Why might I need a Discogram?
A discogram is an investigation designed to help diagnose the cause of your back pain and to guide the treatment of damaged discs. It is a diagnostic procedure, not a treatment. The procedure can be uncomfortable but it gives the surgeon a good indication as to which discs are most likely to be causing the problem. The discogram may be structurally normal or may show tears in the lining of the discs. Pain in the facet joints of the spine, or the sacroiliac joints can cause similar pain to ‘discogenic’ pain and this procedure helps decide which is which. The best way to tell if the pain is from a damaged disc is with a discogram. The results of the discogram can be used to plan surgery, if necessary.
Are there any risks with a Discogram?
The most common side effect is pain/discomfort at the injection sites which may last for a few hours or occasionally a few days.

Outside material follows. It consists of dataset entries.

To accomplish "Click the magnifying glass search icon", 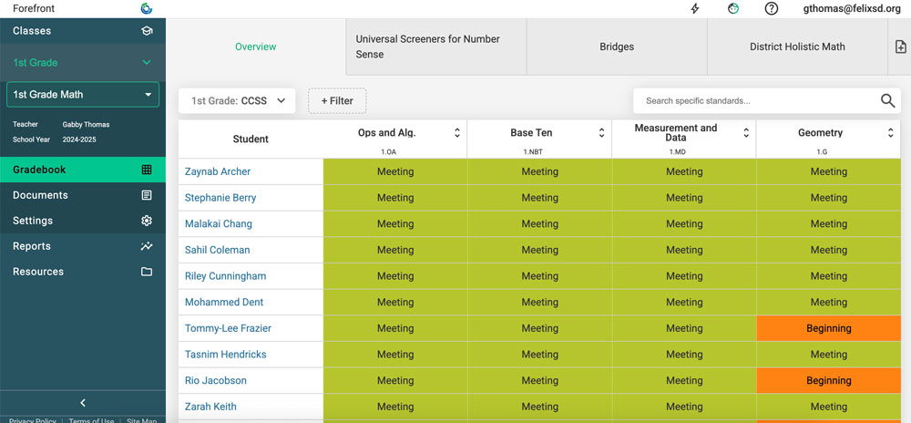I will click(887, 101).
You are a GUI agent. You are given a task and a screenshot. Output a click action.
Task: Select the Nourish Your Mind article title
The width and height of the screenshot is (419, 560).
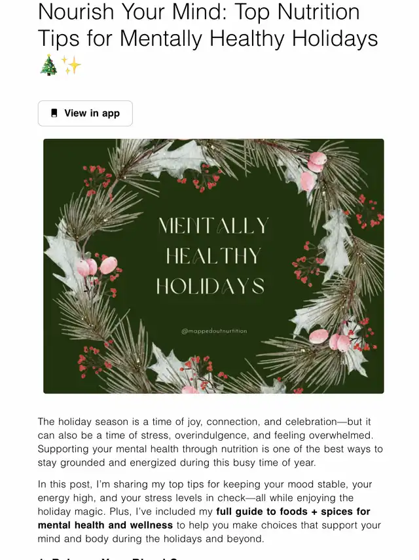point(208,25)
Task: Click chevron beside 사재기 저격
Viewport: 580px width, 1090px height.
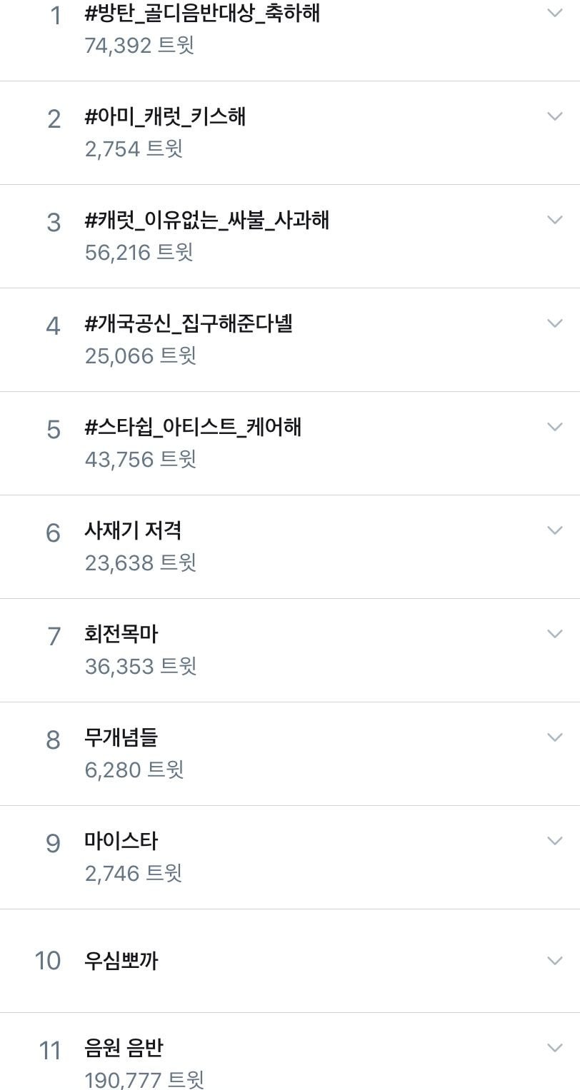Action: pyautogui.click(x=554, y=530)
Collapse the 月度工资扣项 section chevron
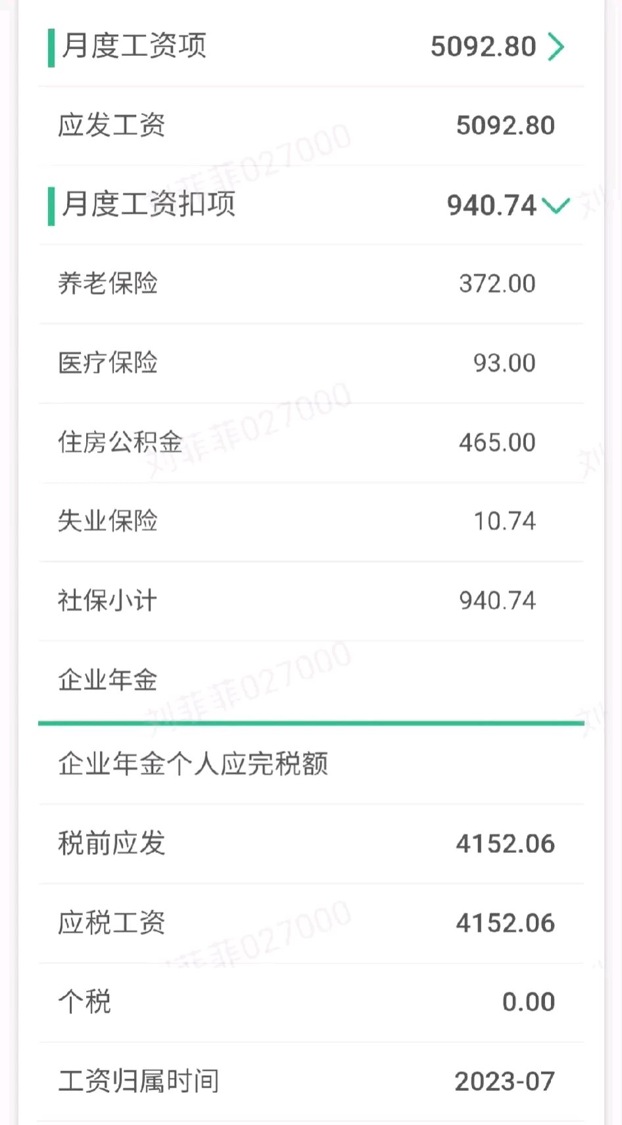Image resolution: width=622 pixels, height=1125 pixels. tap(556, 206)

- As with any surgery, there can be risks including:
- Incision pain from the needle insertion
- Wound infection
Other rare risks include
- infection of the disc (discitis)
- Nerve root irritation
- Worsening of the symptoms.
How to prepare for a Discogram
Your consultant will provide you with all the relevant information before your procedure along with any preparation you may need to do in the days leading up to your surgery. It is important to tell your consultant about any medicines you may be taking, including any over the counter pain medicines such as paracetamol or aspirin.
You may need radiological (imaging) tests before your surgery, including ultrasound, x-ray or an MRI scan.
Do not eat (this includes chewing gum) or drink for 6 hours before you are due to have surgery otherwise your surgery may be delayed or rescheduled.
Please ensure you have a competent adult available to take you home after you leave OneWelbeck Orthopaedics.
What will happen during my surgery?
The procedure is performed as a day-case in theatre and will last approximately 30-45 minutes depending on the number of discs to be injected.
Injections are performed under sedation, using x-ray guidance to ensure safety and accuracy. The anaesthetist will inject the sedative into a vein in the back of your hand and you will fall asleep. Your surgeon will numb the skin and deeper tissues with a local anaesthetic.
The surgeon will insert needles into each disc and you will then be woken up by the anaesthetist. When a normal disc is injected, you may feel a sense of pressure but not pain. When a damaged disc is injected, you will feel the normal pain. The surgeon will ask you if the pain you are feeling is your normal pain or different.
The injection consists of x-ray dye and saline to reproduce your symptoms.
What happens after surgery?
After your surgery, you will be watched by your dedicated nurse at OneWelbeck Orthopaedics for the few hours. The nurses will check your clinical observations, injection sites and ensure your safety. You can drink and eat after the discogram. Please seek assistance the first time you get out of bed in case you are still feeling the effect of the sedation. You may feel sleepy, dizzy and/or slightly nauseous which is normal after intravenous sedation. When you have passed urine and walked around your room/corridor safely you may be discharged.
It is important to rest to give your injury the best chance of healing.
Make sure you follow any advice given to you by your consultant orthopaedic surgeon including any advice on pain relief, wound dressing and any exercises you may be given.
A follow up appointment will be made with you to discuss the findings and treatment plan.